When I thought of Abraham and of Gideon, it suddenly clicked.

Abraham was very wealthy but never let that stop him from risking his life, fighting evil and trusting God. Gideon was more fearful, but he stood up in the middle of corrupt society, after striking a blow for God under teh cover of darkness, and ended up using a little night-time theatrics to soundly defeat Israel's enemies.

Warriors. Wealthy and wise, but warriors nonetheless.

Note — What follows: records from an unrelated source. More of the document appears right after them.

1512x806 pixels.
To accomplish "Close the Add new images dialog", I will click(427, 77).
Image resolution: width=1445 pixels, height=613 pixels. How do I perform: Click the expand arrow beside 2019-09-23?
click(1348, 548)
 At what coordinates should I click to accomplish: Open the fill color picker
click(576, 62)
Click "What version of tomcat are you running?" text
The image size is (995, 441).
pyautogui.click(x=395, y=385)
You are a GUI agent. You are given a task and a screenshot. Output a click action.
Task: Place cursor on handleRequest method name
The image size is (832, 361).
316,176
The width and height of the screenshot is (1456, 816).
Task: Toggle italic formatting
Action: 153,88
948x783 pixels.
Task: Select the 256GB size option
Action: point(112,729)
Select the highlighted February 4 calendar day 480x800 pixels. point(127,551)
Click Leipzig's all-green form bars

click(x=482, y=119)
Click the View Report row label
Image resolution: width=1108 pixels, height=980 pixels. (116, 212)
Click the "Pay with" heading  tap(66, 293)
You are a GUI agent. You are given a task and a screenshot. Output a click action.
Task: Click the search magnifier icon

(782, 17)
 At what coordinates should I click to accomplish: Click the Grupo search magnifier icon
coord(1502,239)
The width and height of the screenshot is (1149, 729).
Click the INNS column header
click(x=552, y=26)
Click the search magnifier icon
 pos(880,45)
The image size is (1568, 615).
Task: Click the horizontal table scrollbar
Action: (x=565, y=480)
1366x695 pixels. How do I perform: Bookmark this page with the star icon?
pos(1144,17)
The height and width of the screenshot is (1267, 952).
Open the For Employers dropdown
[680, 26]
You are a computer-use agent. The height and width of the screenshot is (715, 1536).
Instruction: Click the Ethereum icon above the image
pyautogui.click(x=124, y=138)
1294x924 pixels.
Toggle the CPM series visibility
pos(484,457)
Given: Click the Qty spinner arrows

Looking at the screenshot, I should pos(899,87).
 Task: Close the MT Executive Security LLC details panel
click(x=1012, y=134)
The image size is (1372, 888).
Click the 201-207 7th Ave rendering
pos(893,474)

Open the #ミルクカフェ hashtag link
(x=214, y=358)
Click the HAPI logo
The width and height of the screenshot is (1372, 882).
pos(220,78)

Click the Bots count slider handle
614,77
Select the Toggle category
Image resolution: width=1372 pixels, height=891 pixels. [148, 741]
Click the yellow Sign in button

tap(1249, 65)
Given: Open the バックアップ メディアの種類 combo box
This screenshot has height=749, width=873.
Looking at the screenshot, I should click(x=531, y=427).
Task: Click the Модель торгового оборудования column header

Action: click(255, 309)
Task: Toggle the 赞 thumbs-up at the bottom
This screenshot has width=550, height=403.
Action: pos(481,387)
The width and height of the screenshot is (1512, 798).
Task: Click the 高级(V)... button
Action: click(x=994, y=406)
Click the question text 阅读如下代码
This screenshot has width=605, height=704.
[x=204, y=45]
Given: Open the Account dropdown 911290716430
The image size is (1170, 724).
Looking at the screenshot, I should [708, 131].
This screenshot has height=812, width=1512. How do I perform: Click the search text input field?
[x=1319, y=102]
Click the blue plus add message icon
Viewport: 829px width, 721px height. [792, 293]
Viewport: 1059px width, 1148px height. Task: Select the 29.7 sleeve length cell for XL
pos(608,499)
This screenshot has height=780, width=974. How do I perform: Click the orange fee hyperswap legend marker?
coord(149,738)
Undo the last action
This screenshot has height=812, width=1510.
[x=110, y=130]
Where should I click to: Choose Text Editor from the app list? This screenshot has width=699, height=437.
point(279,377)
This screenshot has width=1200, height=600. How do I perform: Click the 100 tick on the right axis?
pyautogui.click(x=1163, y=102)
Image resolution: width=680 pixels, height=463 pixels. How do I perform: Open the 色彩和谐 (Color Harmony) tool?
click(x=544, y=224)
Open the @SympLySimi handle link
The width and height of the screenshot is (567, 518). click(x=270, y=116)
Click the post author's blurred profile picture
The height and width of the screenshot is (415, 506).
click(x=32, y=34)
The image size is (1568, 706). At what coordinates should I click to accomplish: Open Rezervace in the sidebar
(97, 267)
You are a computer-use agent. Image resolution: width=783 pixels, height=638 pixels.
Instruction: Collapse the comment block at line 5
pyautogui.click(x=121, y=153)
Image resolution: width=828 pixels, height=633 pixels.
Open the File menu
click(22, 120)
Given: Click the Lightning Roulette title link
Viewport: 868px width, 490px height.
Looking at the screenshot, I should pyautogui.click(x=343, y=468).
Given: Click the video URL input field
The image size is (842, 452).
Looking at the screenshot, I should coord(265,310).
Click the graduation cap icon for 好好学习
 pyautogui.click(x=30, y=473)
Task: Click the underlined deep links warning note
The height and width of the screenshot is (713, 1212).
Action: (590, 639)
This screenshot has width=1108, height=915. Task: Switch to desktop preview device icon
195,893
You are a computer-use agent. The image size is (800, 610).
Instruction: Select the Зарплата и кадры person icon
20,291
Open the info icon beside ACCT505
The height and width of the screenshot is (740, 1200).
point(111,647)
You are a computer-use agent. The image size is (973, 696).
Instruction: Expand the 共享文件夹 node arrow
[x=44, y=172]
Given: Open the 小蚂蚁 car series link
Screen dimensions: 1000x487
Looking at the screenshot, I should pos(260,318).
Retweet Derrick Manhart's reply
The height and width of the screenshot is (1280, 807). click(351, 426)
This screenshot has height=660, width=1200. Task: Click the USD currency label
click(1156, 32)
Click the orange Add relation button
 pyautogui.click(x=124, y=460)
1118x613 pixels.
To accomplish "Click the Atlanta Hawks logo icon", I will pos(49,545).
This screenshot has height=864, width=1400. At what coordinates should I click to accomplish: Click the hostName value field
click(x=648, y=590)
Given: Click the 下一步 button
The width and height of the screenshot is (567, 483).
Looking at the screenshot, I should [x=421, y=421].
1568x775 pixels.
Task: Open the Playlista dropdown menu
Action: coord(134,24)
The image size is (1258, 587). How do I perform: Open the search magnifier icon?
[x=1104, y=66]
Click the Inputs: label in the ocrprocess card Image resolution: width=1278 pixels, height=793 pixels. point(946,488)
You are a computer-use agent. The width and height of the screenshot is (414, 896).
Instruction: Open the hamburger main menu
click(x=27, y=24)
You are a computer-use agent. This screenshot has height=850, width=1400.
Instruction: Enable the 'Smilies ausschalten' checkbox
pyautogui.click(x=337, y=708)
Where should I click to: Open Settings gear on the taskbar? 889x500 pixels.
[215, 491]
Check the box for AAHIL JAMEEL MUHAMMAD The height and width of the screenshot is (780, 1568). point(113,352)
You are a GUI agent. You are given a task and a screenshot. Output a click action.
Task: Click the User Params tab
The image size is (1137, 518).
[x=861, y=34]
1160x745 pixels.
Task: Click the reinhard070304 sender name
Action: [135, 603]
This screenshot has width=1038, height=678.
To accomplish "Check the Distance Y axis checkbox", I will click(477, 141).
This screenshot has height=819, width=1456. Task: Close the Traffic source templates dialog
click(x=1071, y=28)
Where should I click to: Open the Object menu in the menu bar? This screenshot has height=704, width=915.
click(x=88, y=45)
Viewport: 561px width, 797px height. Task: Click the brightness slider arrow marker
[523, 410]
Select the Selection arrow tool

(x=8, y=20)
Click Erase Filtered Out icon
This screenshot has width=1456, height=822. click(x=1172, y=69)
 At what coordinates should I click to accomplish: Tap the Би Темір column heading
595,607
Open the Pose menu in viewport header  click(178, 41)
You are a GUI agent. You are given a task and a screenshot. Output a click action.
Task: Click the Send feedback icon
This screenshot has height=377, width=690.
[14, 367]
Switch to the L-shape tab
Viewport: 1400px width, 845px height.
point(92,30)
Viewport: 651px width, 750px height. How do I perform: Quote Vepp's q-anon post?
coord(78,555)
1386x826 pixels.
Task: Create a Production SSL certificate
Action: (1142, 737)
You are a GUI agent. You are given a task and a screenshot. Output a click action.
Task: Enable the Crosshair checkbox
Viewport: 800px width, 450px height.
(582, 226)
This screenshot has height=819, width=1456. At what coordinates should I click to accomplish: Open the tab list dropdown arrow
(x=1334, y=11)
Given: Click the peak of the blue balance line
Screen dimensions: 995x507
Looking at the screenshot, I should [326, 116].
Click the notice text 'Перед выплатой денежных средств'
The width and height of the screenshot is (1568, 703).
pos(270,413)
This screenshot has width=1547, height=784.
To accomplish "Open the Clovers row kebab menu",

But what made them click together in my mind was that they were nighttime warriors. "After-hours" heroes, so to speak.
Genesis 14:11-16
The four kings seized all the goods of Sodom and Gomorrah and all their food; then they went away. They also carried off Abram's nephew Lot and his possessions, since he was living in Sodom.

One who had escaped came and reported this to Abram the Hebrew. Now Abram was living near the great trees of Mamre the Amorite, a brother of Eshcol and Aner, all of whom were allied with Abram. When Abram heard that his relative had been taken captive, he called out the 318 trained men born in his household and went in pursuit as far as Dan.

During the night Abram divided his men to attack them and he routed them, pursuing them as far as Hobah, north of Damascus. He recovered all the goods and brought back his relative Lot and his possessions, together with the women and the other people.
And in Gideon's case:
Judges 7:19-21
Gideon and the hundred men with him reached the edge of the camp at the beginning of the middle watch, just after they had changed the guard. They blew their trumpets and broke the jars that were in their hands. The three companies blew the trumpets and smashed the jars.

Grasping the torches in their left hands and holding in their right hands the trumpets they were to blow, they shouted, "A sword for the LORD and for Gideon!" While each man held his position around the camp, all the Midianites ran, crying out as they fled.

I never saw this before, but these men had to do their hardest warfare in the middle of the night. The stronghold of evil, and they took them on - and scared the Hell out of them! Literally!

So I rest easier now I have discovered this. That God sends some of us out in the darkest night so we can be Dark Knights. We take evil on in its home ground and rescue the lost and wounded.

But we have more resources that our favorite detective. We are, like Gideon, empowered by God and like Abraham called by God.

So geek out and slip on that mask and fill up your utility belts, kids.

God likes dark detectives and caped crusaders who generously use all their resources and wits in His service. Especially at night. Especially at night.